Bisher hat immer alles geklappt


----------



## simpel1970 (1. Mai 2011)

*AW: PC hängt sich beim entpacken/verschieben von Datein auf.*



Koy schrieb:


> Es hängt wirklich nur beim entpacken und manchmal beim kopieren/verschieben von Dateien



Egal, ob du von der einen auf die andere Platte, oder nur auf einer Platte selbst entpackst?


----------



## Koy (2. Mai 2011)

*AW: PC hängt sich beim entpacken/verschieben von Datein auf.*

Ist so ziemlich egal wo ich entpacke, passiert ebenso bei externen Festplatten. Hab mal Ubuntu 11.04 installiert (mehrmals) und das hat sich manchmal bei Swap dingens aufgehangen


----------



## simpel1970 (3. Mai 2011)

*AW: PC hängt sich beim entpacken/verschieben von Datein auf.*

Passiert das auch, wenn nur die Systemplatte angeschlossen ist?

Wie bzw. wo ist die Auslagerungsdatei eingestellt?
Lösche die Auslagerungsdatei (keine festlegen), defragmentiere danach die Systemplatte und lege erneut eine Auslagerungsdatei an (vom System verwalten lassen).


----------



## Koy (3. Mai 2011)

*AW: PC hängt sich beim entpacken/verschieben von Datein auf.*

Früher, also "davor" hab ich auf jeder Partition eine Auslagerungsdatei erstellt von Windows 7 aus. Ich hab aber gelesen wenn man die Auslagerungsdatei auf eine langsamere Festplatte erstellt, verlngsamert sie es ebenso den Computer. Ich werd dann mal ausschließlich die Systemplatte nutzen um zu gucken ob es vielleicht hilft.

Kannst du mir sagen was die SWAP File alles beansprucht bzw. welche Hardware Komponente er alle nutzt. Also nachdem ich eben Linux installiert habe und es manchmal beim Step irgendwas mit Swap hängt, denke ich es hängt auch mit zusammen wie das Problem bei Windows 7.
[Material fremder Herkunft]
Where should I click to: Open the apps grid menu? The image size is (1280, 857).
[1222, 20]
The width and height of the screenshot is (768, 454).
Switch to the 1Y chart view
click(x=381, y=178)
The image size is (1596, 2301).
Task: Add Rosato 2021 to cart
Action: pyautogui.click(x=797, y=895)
Also am OS kann ich das schonmal ausschließen


----------



## simpel1970 (3. Mai 2011)

*AW: PC hängt sich beim entpacken/verschieben von Datein auf.*



Koy schrieb:


> Kannst du mir sagen was die SWAP File alles beansprucht bzw. welche Hardware Komponente er alle nutzt.


 
Wie darf ich die Frage verstehen? Es beansprucht die Festplatte auf der ausgelagert wird...und zwar in dem Umfang, den du max. zulässt, oder den Windows zuteilt.


----------



## Koy (3. Mai 2011)

*AW: PC hängt sich beim entpacken/verschieben von Datein auf.*

Ich meinte damit welche Hardware er alles nutzt z.B Ram usw.


----------



## simpel1970 (4. Mai 2011)

*AW: PC hängt sich beim entpacken/verschieben von Datein auf.*

Auslagerungsdatei



> In bestimmten Situationen kann es je nach Größe des Arbeitsspeichers vorkommen, dass nicht alle diese Daten im RAM Platz finden, etwa weil besonders speicherintensive Programme verwendet werden. In diesem Fall wird der adressierbare Systemspeicher erweitert und dieser zusätzliche Adressraum in eine Auslagerungsdatei umgeleitet.
> Einige Programme oder Betriebssysteme wie etwa Microsoft Windows greifen aber auch dann auf die Auslagerungsdatei zu, wenn noch ausreichend RAM vorhanden ist. So wird unter bestimmten Versionen von Windows beispielsweise der einem Programm zugewiesene Arbeitsspeicher in die Auslagerungsdatei umgeleitet, wenn es vom Benutzer minimiert wird. Dadurch wird mehr Arbeitsspeicher für die momentan aktiven Programme verfügbar.


 
...Umgeleitet wird auf die Festplatte.


----------



## Finguni (13. Februar 2018)

*AW: PC hängt sich beim entpacken/verschieben von Datein auf.*

Jahre später... 

ich hatte das selbe Problem... sehr oft Bluescreen beim entpacken / verschieben



simpel1970 schrieb:


> Passiert das auch, wenn nur die Systemplatte angeschlossen ist?
> 
> Wie bzw. wo ist die Auslagerungsdatei eingestellt?
> *Lösche die Auslagerungsdatei (keine festlegen), defragmentiere danach die Systemplatte und lege erneut eine Auslagerungsdatei an (vom System verwalten lassen).*



Danke,  genau diese Vorgehensweise hat bei mir geholfen.


----------